Sur le chemin de l’édition, Boussaâd a fait des rencontres qui lui ont balisé les voies de la connaissance et de l’humain. Ainsi Le Poitevin lui a fait découvrir les peintures rupestres et cela a réveillé ou même avivé le registre de l’identité d’où les rapports privilégiés avec Mammeri, Haddadou, Hachid et d’autres encore. Il a une anecdote sur chaque création, chaque femme ou homme de lettres et de sciences.
De Françoise Verny, directrice de collections chez plusieurs grands éditeurs, il dira qu’elle «est foisonnante comme Kateb Yacine» ; un peu comme une manière de politesse, non «plutôt comme une don oblatif, que seuls quelques humains peuvent atteindre.»
Il révélera ce que l’on oublie, à savoir que Laphomic, le premier éditeur privé, a édité Mammeri, Mimouni, Assia Djebbar. «J’ai moi-même fabriqué le premier livre PAO. Celui de Aziz Chouaki intitulé Baya». Il vous apprend que Slim, le bédéiste, a beaucoup travaillé sur ordinateur et envisageait la création de dessins animés dans le style des Mangas japonais et cela avec l’aide de Olivetti et du centre culturel italien.

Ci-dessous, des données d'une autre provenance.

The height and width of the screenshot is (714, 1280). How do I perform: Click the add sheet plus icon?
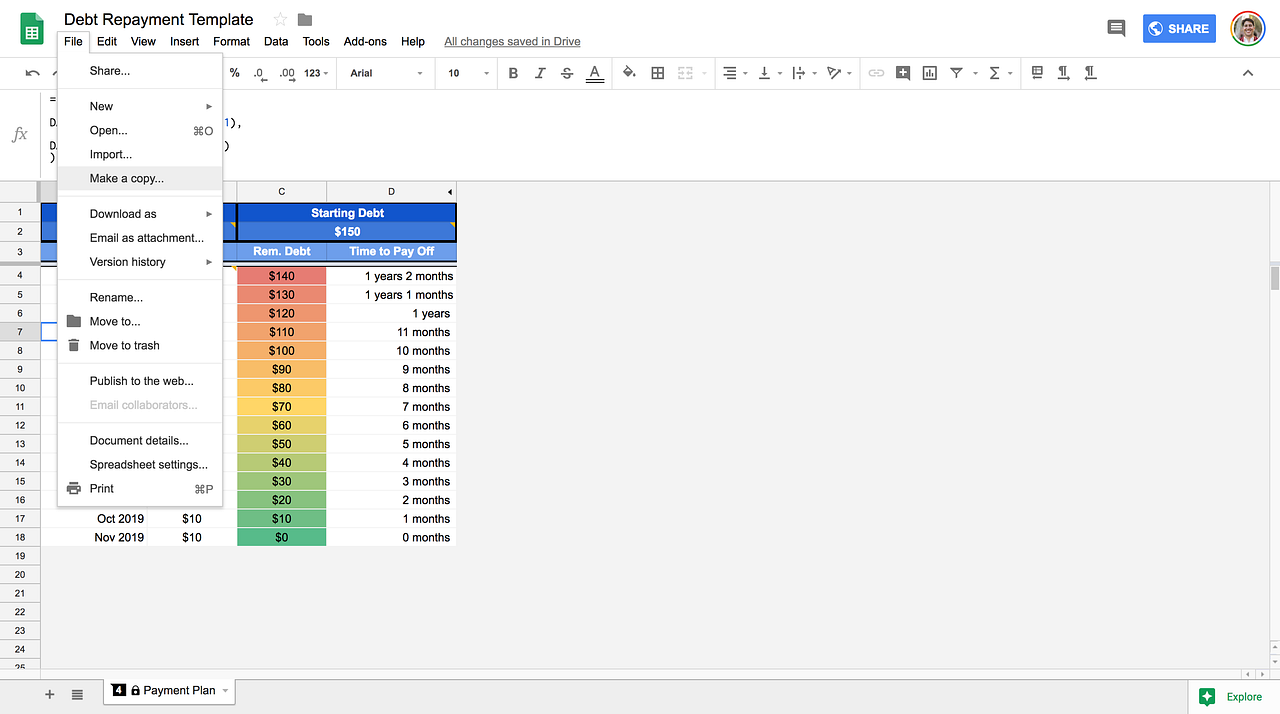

Editeur, il retrouvera l’histoire ancienne de l’Algérie et des berbères avec Mammeri et Hachid bouclant un cercle vertueux depuis ses premiers pas en compagnie de Le Poitevin. Une anecdote sur la grammaire kabyle proposée par Mammeri à la Sned est la réponse de la Société nationale d’édition et de distribution : «Nous avons le regret de ne pas donner suite, etc,» signé par le département de langues étrangères ! », il dit que l’humour devient tragique.

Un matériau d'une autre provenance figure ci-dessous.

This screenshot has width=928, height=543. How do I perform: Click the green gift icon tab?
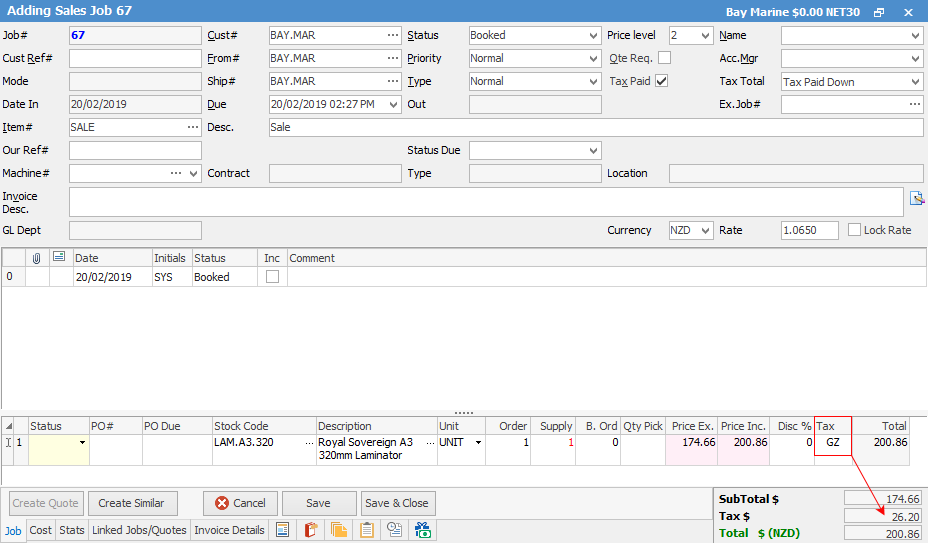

Boussaâd Ouadi décide de quitter Laphomic et de créer sa propre maison d’édition. Ce sera EDIF, aventure à laquelle il associe deux amis qui auront chacun un tiers de l’affaire sans avoir apporté un seul dinar. Ils le mettront en minorité peu de temps après car leurs deux parts réunies leur donnaient la majorité !
Qu’à cela ne tienne, il reprend la librairie des Beaux arts en gérance et découvre «le métier le plus difficile qui soit». N’empêche qu’il repique à l’édition en créant INAS. Il publie à l’occasion du Salon international du Livre d’Alger un récit de Mohamed Benchicou qui traite du monde des prisons.

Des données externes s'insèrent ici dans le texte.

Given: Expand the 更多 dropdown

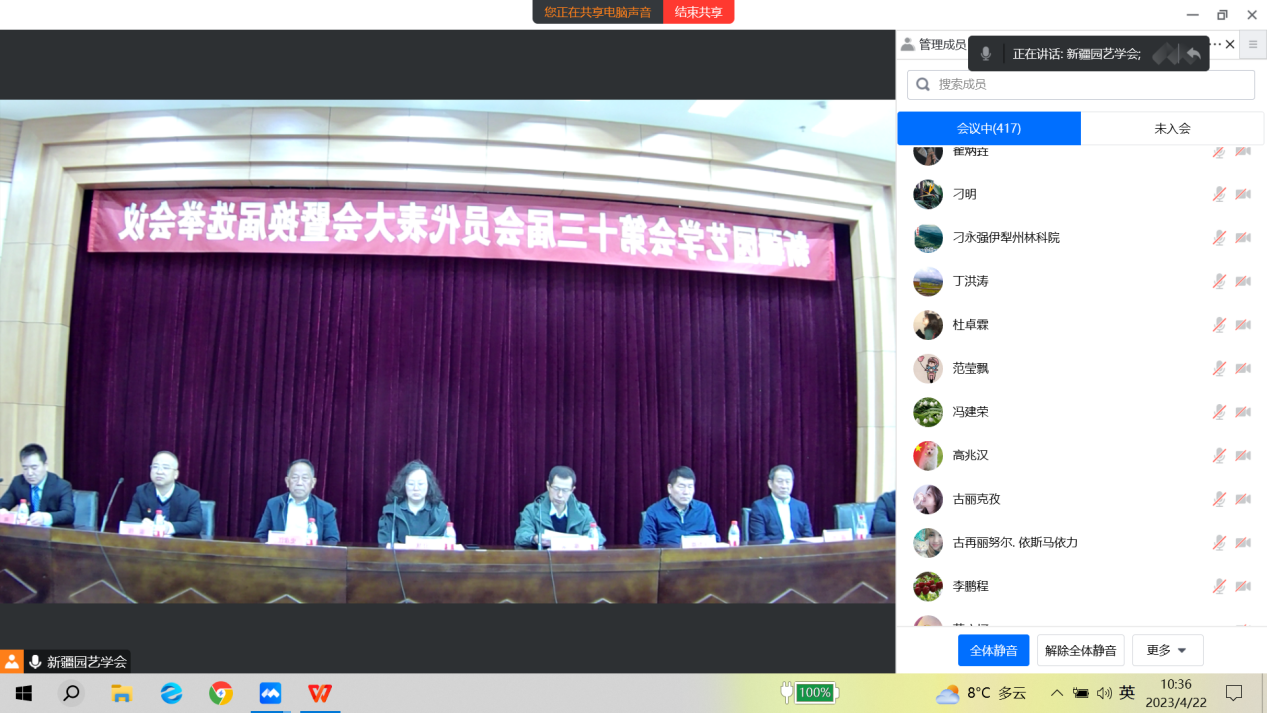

«La seule façon de développer la lecture publique, ce sont les bibliothèques et un réseau plus dense de la distribution. Pour cela il faut que la part des éditeurs en matière d’investissements soit couverte grâce à la multiplication du nombre d’exemplaires par au moins dix.»
A propos du rôle de l’Etat, il dira que tous les ministres de la Culture qui se sont succédé ont mis sur pied des programmes formidables… qui ne se sont jamais réalisés. Un miracle est toujours possible !
Boussaad Ouadi a lui aussi une passion : celle de participer à l’éclosion des idéaux les plus élevés de l’humanité. Il croit que nous en sommes capables.